KANSAS CITY, KS (WDAF/CNN) – Criminals charges were thrown out Friday against the co-owner of a Kansas amusement park and two others involved in the case of a child who died on a waterslide.

It’s the latest chapter in the case of a 10-year-old boy who died by decapitation on a waterslide ride at the Schlitterbahn amusement park in 2016.

Park co-owner Jeff Henry, waterslide designer John Schooley and general contractor Henry and Sons Construction faced multiple charges related to the death, including second-degree murder.

The judge determined the state’s attorney general “irreparably tainted” a grand jury with certain evidence in order to get indictments.

Caleb Schwab, the 10-year-old boy who died, was the son of Kansas Secretary of State Scott Schwab.

"Now, I do not believe, that if this would have been a young white average, black average, Hispanic average kid - same thing, that this would have never been filed," said Carl Cornell, Henry’s defense attorney.

When asked if he thought the case had to do with Scott Schwab’s political standing, Cornwall said it absolutely did not.

"As I look at the case, as I look at everything that was done, as I've looked at thousands and thousands of pages and talked with these great attorneys that I've been privileged to work with … I don't know why it was filed, folks. I don't know. Who pushed this? Why was it pushed? It just makes no sense to me."

Ultimately, Judge Robert Burns decided that a Travel Channel video, which prosecutors showed as evidence to a grand jury, gave a false impression about how the park operated.

The judge also pointed to testimony about a 2013 death at a Schlitterbahn water park in Texas. Burns said that testimony was prejudicial and not relevant to the case.

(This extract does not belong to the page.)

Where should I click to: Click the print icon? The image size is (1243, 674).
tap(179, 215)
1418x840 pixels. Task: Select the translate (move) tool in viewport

"You're only smart enough to figure out what you're given, and they were given crap,” Cornwall said. “And that's the kind of case they had. And Judge Burns just flushed it."

As for what happens next, the prosecutor’s office can either take the evidence to a different grand jury, or file a criminal complaint and potentially go to trial.

The waterslide Caleb Schwab died on has been torn down.